The 2021–22 Hrvatski telekom Premijer liga (Hrvatski telekom Premijer liga 2021./22.) was the 31st season of the HT Premijer liga, the top-tier professional basketball league in Croatia.

== Format ==
The league will consist of 12 teams.
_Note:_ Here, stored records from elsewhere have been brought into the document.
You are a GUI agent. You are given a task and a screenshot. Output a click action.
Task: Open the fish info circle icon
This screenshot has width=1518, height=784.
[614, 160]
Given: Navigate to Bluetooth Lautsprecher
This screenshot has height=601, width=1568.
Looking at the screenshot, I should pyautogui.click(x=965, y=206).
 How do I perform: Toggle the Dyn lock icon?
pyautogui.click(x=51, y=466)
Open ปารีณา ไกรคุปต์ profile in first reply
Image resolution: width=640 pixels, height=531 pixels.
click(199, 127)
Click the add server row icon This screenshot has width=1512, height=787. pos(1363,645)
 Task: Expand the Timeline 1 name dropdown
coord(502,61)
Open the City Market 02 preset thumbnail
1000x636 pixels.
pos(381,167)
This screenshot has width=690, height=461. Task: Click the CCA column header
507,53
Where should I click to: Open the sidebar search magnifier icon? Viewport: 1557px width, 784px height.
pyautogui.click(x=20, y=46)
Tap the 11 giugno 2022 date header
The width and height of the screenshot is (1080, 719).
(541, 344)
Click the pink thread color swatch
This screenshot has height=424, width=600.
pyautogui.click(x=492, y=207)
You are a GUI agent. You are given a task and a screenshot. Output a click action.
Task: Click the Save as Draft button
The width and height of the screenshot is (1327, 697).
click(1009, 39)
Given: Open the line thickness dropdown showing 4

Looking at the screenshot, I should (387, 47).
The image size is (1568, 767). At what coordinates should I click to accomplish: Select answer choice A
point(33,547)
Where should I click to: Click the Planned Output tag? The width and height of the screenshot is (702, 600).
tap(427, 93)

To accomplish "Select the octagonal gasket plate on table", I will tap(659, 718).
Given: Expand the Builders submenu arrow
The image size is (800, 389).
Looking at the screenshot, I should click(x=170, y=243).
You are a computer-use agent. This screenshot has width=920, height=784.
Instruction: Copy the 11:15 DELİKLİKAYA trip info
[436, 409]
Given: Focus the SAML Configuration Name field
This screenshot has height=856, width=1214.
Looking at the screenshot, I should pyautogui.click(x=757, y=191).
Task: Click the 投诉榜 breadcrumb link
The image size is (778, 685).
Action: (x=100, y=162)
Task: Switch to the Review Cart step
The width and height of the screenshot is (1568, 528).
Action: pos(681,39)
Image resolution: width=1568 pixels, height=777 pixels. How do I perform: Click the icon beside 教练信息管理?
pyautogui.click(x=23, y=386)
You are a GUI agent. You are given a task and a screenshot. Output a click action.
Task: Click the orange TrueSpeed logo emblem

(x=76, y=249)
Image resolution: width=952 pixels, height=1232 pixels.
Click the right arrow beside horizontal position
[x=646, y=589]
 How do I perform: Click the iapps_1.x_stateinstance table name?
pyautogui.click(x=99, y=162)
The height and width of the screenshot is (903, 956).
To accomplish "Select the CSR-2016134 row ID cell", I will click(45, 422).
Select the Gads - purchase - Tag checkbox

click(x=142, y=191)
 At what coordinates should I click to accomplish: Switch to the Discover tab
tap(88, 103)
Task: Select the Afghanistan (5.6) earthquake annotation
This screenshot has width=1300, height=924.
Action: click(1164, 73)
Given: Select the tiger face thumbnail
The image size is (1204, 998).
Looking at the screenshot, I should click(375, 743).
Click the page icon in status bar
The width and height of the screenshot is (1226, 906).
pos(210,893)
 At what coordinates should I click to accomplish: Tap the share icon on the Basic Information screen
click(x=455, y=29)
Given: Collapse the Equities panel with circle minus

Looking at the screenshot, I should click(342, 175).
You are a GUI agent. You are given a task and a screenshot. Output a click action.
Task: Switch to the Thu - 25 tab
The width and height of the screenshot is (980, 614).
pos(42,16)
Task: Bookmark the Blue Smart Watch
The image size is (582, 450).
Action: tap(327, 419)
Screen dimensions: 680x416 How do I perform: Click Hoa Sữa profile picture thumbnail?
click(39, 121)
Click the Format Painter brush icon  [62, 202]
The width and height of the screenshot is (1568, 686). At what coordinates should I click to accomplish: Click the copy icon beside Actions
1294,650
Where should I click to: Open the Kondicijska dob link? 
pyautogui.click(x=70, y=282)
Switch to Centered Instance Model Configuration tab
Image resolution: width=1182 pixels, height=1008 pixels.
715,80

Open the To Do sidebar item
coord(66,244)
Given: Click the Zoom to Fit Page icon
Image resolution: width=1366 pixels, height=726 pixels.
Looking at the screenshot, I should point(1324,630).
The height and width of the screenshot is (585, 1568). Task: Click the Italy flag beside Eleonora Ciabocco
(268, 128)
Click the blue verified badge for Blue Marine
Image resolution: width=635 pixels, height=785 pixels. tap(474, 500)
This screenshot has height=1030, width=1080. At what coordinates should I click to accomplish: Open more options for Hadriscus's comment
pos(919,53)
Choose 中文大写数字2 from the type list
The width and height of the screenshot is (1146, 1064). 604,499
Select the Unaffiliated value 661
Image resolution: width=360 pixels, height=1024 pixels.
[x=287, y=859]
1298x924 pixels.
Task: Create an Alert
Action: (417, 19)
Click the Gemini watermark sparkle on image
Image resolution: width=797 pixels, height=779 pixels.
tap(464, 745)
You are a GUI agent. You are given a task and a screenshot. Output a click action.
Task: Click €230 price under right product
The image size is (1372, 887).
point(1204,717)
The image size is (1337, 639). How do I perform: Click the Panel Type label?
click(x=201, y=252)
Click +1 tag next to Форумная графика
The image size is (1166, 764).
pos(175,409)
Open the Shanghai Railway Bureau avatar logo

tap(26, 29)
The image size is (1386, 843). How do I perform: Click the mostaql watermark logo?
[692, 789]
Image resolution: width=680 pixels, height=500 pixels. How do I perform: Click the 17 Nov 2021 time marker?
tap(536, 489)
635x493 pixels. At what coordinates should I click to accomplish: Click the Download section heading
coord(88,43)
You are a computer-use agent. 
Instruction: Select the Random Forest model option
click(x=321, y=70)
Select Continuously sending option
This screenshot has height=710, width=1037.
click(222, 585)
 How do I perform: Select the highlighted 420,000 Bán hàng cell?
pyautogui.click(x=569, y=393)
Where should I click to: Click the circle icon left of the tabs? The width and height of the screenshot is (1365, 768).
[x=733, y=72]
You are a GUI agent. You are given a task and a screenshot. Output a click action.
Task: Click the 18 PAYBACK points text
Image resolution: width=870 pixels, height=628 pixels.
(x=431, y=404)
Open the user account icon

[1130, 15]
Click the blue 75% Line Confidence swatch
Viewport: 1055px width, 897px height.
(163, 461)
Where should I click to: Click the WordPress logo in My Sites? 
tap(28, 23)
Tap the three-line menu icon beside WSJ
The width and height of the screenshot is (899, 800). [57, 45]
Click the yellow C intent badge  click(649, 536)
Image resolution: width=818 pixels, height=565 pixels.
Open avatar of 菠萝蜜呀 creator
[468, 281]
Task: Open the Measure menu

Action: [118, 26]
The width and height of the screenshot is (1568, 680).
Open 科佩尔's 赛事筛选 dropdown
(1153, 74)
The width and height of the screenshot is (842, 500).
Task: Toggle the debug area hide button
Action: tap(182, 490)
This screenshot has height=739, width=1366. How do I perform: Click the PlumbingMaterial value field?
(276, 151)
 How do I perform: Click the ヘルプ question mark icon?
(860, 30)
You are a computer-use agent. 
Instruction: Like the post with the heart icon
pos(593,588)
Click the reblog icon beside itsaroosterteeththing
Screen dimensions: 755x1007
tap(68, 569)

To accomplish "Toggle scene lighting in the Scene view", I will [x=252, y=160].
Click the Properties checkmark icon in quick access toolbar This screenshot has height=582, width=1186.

The first half of the season will be played by a two-round system, while the teams in the second half of the season will be divided into two groups; Championship Round (Liga za prvaka) will consist of the top six teams from the first half of the season, while Relegation and Promotion Round (Liga za ostanak) will consist of the remaining six teams from the first half of the season.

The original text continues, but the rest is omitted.